Disappearing hosts from host list
-
thank you guys for cooperating with killing this bug-or-what
@Wayne-Workman i will try to do frequent host updates randomly (actually i think during “non-tasking time” it is not replicatable, maybe is about load on server).
@Sebastian-Roth I dont think the key is the “during image mac is changed” as far as I know about fog database updates are done upon things finish and starting point. I mean if i change mac during deployment, database is updated on change and upon task finish (btw my guess is that task finish doesnt do a thing with mac address, as host data is update upon end of a task, but why would it be caring with mac of the same host? I mean host is looked up for update with host id, not with mac lookup. but ofc it is a guess, you guys know more details
@Tom-Elliott I think same, it is surely not a full scale, everybody does it kind of bug as i see no other posts about it. I think it is related more on our methods of managing host deloying. I asked it before on forum that how ppl do this. this was the reason. to see what is different and how, to find the difference of our methods.
I have a guess of these:
- maybe load on server may cause this timing issu
- maybe data update of host details are done one by one and something can interfer with it making it “broken a way”.
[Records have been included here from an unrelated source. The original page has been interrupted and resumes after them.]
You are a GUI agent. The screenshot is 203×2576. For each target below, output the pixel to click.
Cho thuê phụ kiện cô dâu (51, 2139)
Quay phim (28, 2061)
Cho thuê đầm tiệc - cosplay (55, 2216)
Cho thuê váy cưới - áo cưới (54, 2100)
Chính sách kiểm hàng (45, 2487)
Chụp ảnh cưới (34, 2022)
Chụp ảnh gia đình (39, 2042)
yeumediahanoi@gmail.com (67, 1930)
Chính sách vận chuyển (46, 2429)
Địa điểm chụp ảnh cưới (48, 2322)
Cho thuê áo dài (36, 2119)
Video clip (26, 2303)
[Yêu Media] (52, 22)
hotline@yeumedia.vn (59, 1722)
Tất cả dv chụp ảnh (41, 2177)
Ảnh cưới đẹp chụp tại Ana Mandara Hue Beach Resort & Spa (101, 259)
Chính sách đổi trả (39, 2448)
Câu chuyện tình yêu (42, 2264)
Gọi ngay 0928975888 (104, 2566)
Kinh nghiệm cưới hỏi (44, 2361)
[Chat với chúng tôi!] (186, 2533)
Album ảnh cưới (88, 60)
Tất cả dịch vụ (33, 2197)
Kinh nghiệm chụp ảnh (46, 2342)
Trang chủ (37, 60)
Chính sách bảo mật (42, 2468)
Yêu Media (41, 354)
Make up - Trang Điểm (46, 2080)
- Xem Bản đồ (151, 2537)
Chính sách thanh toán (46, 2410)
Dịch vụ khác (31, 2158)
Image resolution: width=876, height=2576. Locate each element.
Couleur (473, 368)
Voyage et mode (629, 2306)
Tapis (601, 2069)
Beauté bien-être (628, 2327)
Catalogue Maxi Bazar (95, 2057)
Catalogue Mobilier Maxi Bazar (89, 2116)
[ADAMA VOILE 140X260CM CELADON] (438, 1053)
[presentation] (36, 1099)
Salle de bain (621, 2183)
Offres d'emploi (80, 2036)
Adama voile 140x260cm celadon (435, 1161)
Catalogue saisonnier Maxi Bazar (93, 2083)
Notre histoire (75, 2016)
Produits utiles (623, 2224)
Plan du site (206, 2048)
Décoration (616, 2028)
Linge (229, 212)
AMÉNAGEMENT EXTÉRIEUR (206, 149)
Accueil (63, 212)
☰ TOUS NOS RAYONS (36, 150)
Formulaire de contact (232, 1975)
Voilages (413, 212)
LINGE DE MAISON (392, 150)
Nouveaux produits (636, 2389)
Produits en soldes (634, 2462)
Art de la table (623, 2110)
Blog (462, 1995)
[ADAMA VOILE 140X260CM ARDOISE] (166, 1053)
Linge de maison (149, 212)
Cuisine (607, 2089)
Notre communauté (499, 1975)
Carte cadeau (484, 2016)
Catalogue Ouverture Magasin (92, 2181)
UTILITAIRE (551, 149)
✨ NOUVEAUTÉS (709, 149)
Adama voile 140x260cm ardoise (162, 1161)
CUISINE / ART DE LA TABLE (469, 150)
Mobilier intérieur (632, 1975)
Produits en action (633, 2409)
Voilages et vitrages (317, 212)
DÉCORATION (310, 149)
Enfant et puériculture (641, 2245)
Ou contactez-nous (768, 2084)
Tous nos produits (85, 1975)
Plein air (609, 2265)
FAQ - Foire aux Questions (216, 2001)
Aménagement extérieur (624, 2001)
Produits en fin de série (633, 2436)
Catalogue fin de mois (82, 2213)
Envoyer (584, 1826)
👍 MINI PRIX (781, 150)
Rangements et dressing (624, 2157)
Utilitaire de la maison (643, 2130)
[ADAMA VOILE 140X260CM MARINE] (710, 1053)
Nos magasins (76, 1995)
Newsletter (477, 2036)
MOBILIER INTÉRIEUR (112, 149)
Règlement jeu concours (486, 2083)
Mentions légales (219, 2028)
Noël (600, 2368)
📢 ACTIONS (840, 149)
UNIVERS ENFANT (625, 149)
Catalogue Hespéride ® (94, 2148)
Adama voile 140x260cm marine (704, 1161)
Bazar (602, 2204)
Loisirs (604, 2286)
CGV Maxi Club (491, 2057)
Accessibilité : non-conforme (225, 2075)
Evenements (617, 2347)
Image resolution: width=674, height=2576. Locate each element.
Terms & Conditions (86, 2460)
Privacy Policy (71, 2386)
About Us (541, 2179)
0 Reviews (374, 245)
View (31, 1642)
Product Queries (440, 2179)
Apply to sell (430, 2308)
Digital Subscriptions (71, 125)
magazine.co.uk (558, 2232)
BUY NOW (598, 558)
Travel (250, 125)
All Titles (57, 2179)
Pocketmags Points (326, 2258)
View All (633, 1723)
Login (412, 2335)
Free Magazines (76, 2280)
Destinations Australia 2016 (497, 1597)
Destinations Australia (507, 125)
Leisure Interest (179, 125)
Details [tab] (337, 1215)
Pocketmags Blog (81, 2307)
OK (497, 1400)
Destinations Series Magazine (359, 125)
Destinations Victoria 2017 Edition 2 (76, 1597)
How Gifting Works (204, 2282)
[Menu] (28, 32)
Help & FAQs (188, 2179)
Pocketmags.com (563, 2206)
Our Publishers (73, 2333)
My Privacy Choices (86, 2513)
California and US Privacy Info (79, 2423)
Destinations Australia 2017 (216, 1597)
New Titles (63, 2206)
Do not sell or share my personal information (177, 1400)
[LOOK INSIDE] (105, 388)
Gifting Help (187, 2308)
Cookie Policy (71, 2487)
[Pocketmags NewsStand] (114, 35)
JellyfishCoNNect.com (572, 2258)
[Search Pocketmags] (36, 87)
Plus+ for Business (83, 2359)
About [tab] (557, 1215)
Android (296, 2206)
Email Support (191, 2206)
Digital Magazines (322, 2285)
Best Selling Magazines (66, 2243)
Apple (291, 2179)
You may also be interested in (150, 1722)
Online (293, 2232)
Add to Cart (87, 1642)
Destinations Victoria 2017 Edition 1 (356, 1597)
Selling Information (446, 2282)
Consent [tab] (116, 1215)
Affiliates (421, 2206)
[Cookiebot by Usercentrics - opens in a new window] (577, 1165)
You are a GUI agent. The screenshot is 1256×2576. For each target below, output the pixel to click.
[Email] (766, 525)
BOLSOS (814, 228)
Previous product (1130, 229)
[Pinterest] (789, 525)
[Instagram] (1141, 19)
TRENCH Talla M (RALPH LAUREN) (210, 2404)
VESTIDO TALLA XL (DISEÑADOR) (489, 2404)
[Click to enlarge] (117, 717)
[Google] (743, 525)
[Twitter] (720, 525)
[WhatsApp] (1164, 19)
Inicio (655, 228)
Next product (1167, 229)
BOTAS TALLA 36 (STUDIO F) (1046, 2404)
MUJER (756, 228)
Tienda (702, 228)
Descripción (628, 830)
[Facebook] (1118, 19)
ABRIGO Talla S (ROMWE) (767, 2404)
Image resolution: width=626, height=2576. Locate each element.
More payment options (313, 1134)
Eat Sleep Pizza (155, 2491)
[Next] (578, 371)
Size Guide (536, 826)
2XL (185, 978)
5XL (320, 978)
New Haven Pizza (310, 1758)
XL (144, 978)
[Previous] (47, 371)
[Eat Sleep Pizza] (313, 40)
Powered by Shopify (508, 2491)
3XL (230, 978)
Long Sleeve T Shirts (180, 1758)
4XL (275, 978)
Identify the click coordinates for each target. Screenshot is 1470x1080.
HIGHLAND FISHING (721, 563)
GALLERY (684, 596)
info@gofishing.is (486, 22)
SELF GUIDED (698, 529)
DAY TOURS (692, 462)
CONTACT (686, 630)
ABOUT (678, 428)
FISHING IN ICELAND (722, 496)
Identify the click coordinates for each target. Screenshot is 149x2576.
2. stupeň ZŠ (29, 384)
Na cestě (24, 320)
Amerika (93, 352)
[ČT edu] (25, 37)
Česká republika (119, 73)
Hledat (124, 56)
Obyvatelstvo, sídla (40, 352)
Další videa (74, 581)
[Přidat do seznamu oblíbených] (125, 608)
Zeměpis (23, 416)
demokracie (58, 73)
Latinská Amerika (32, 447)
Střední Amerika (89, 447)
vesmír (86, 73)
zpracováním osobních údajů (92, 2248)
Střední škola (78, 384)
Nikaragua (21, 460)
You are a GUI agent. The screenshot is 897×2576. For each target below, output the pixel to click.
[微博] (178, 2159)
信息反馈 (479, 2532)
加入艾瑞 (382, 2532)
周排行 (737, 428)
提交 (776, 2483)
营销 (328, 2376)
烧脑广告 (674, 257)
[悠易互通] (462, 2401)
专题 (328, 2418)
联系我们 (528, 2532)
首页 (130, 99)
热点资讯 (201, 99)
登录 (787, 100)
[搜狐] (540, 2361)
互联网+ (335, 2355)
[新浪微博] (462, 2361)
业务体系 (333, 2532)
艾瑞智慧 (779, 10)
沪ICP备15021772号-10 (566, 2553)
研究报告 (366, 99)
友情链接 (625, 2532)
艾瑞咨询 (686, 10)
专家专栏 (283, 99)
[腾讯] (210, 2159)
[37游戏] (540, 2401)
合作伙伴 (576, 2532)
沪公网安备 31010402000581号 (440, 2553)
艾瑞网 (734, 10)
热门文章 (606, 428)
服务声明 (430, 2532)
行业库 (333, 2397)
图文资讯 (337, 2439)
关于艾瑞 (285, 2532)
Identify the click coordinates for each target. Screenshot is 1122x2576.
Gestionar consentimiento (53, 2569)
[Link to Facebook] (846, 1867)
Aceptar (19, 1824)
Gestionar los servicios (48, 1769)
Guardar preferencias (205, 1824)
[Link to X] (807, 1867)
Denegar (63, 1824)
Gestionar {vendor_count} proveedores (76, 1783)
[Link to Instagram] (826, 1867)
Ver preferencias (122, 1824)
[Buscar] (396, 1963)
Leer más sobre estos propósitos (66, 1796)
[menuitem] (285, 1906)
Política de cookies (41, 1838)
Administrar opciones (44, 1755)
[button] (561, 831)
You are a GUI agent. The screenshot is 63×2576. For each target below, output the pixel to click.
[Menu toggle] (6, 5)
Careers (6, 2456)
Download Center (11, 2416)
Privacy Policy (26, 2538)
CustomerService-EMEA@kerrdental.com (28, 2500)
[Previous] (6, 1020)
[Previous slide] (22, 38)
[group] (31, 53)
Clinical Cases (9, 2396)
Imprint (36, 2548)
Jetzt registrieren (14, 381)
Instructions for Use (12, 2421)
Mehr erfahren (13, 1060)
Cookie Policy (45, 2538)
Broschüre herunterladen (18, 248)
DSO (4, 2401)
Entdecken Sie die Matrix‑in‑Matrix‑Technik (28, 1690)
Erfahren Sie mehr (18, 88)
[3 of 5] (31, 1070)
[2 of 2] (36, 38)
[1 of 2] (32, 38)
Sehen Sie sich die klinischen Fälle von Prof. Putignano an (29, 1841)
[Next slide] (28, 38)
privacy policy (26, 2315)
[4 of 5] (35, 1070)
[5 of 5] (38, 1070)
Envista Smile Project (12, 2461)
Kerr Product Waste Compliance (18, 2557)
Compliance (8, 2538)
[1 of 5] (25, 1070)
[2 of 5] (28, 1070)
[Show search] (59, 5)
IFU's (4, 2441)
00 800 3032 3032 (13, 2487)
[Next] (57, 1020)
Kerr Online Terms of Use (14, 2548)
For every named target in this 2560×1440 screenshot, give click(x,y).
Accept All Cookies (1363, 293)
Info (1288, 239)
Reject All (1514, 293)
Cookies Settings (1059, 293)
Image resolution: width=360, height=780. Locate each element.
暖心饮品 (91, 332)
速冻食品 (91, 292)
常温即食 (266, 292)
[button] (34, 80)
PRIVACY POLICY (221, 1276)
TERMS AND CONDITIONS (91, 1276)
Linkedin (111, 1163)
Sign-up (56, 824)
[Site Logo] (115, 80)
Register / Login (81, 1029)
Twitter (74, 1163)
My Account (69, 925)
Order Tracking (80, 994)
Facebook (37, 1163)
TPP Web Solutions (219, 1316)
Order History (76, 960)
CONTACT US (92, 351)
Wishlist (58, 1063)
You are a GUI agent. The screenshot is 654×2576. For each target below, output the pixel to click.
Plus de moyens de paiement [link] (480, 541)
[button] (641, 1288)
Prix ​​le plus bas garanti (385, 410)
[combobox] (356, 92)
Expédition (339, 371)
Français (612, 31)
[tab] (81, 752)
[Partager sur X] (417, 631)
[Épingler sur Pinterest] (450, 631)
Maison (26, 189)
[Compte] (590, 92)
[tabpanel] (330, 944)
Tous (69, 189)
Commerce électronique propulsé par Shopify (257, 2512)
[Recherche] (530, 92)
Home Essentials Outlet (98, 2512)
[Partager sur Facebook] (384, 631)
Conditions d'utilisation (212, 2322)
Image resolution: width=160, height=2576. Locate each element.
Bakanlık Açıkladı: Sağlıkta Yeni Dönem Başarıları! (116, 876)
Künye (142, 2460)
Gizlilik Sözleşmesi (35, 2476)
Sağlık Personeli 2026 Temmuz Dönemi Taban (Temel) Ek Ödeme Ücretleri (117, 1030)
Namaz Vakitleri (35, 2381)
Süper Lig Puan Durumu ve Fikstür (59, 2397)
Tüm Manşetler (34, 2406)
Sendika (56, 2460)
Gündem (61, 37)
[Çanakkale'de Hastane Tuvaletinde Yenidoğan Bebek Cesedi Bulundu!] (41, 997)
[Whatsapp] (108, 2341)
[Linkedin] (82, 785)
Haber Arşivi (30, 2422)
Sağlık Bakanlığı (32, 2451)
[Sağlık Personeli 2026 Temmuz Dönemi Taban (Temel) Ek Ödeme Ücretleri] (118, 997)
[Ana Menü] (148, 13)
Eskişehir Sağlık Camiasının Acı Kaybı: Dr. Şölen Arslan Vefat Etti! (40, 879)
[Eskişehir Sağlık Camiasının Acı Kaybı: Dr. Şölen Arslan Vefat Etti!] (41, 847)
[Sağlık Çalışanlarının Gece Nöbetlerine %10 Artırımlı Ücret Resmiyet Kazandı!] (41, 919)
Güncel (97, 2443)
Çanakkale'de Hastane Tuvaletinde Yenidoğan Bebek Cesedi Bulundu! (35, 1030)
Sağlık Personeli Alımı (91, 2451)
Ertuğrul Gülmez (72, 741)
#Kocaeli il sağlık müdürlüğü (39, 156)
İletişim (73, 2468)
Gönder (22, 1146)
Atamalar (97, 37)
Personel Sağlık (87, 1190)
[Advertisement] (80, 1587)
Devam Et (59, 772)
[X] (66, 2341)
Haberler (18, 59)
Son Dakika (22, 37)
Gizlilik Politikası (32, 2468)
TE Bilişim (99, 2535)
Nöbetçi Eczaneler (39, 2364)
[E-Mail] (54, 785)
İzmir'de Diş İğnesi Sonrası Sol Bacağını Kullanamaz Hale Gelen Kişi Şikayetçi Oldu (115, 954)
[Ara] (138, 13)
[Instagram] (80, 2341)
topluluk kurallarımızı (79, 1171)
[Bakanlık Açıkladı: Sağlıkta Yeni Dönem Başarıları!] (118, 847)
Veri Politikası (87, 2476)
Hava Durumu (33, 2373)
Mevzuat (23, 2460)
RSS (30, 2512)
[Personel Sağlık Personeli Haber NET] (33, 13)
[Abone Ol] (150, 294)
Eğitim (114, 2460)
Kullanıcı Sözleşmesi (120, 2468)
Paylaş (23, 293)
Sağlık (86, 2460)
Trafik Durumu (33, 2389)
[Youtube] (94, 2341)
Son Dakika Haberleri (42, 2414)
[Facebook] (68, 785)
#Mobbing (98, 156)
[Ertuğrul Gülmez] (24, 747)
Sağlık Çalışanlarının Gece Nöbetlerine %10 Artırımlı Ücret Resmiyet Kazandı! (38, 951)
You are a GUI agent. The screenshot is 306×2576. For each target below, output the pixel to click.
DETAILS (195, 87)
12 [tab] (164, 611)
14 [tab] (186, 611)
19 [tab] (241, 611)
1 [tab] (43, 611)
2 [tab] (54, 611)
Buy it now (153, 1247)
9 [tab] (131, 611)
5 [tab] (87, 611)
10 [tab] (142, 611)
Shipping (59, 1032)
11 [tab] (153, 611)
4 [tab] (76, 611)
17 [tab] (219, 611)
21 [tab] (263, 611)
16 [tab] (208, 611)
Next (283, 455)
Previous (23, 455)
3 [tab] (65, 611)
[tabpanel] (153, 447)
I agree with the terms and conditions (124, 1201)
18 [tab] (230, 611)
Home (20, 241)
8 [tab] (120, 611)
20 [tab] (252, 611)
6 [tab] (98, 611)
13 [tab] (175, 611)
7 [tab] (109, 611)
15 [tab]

The strange part of it is that we are not a huuuuge company with tons of ppl using fog. We have many hosts (like 2k) what we only clone with fog. We do not manage them with fog client, no printer management, etc. We involve fog only in the host deployment. And it is done only very few “on-site” (computer labs) and all other are depliyed or even uploaded in 1 office actually, where our 2 guys use fog for daily deplying. Meaning very few concurrent database updates. We sometimes do more, and sometimes very few (actually we does a full company pc upgrade in waves of timed deployment; as we are not many, we have to do it in a long row of deplying, not 1-2 huge waves of full company). I told it cos only to see behind curtains. 1 month of running script is not a big thing. Some part of the year it means 100 deploying in 2 week, sometimes 100 during few months.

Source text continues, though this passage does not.